# Research Plan: Broad Incremental Detection (BID) for Android Malware Detection

## Problem

We address the challenge of rapidly evolving Android malware that poses significant threats to mobile device security. Current detection systems face substantial limitations when encountering new attack patterns or malware variants, as they typically require complete retraining to maintain effectiveness. Traditional rule-based detection methods struggle with poor adaptability and vulnerability to variant attacks, while deep learning approaches, despite their improved accuracy, suffer from high computational costs, extensive parameter tuning requirements, and time-consuming retraining processes when new malware emerges.
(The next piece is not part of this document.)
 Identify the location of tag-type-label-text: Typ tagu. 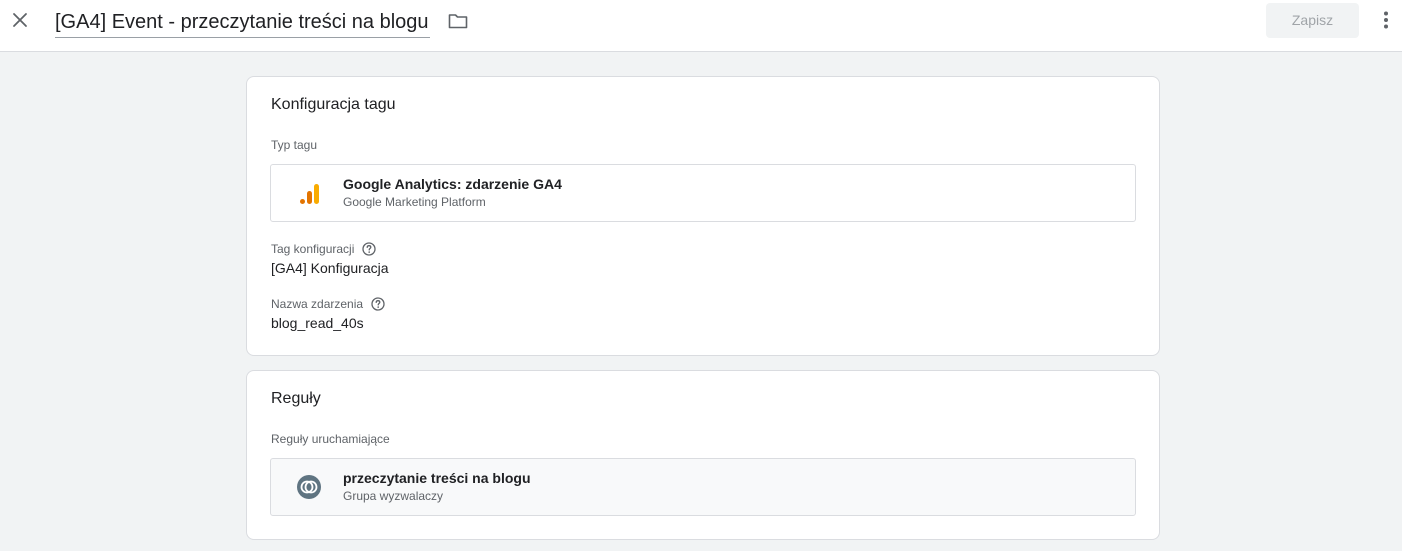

The core problem is developing a detection system that can dynamically adapt to the continuously evolving landscape of Android malware without requiring complete retraining, while maintaining high detection accuracy and computational efficiency. We hypothesize that leveraging incremental learning capabilities within a broad learning system framework can enable real-time adaptation to new malware samples while preserving computational efficiency through a lightweight network architecture.

## Method

We propose a novel Broad Incremental Detection (BID) framework that combines the efficiency of Broad Learning Systems (BLS) with incremental learning capabilities for dynamic Android malware detection. Our approach builds upon the Random Vector Functional Link Neural Network (RVFLNN) architecture, utilizing a single-layer structural neural network with feature nodes and enhancement nodes.

To address the randomness inherent in BLS feature generation, we develop a Sparse Relational Autoencoder (SRAE) that captures both data reconstruction and relational structures between samples. The SRAE minimizes a composite loss function that balances data reconstruction loss, relationship reconstruction loss, and regularization terms. This approach enables more effective feature selection and representation learning compared to traditional sparse autoencoders.

Our incremental learning mechanism leverages the pseudo-inverse calculation properties of BLS to enable dynamic weight updates when new malware samples arrive. Rather than retraining the entire model, we update the system by calculating the pseudo-inverse of partitioned matrices, allowing for efficient incorporation of new data while preserving previously learned knowledge.

## Experiment Design

We will evaluate our BID framework across three comprehensive datasets: TUANDROMD (containing 1,000 benign and 24,553 malware samples with 214 permissions and 27 API calls), CIC-InvesAndMal-2019 (1,187 benign and 407 malware samples with 8,115 features), and CCCS-CIC-AndMal-2020 (162,181 benign and 195,624 malware samples with 9,502 features covering 14 malware categories).

For baseline comparisons, we will implement and evaluate against established methods including SVM with RBF kernel, Naive Bayesian with polynomial model, and deep learning approaches (DeepAMD, BiGRU, and RNN-LSTM). All deep learning models will use consistent parameters (50 epochs, batch size 64) to ensure fair comparison.

We will conduct two primary experimental evaluations: First, standard performance comparison experiments using 70% training and 30% testing splits to assess accuracy, precision, recall, F1-score, and computational time across both binary and multiclass classification tasks. Second, incremental learning experiments using a 5:3:2 ratio for training, testing, and incremental datasets to simulate real-world scenarios where new malware samples become available over time.

The incremental experiments will specifically measure the system's ability to improve performance when incorporating new data without complete retraining, while also evaluating the computational efficiency gains compared to traditional retraining approaches. We will assess whether the combined time for initial training plus incremental updates is less than complete retraining time, demonstrating the practical advantages of our approach for real-time malware detection systems.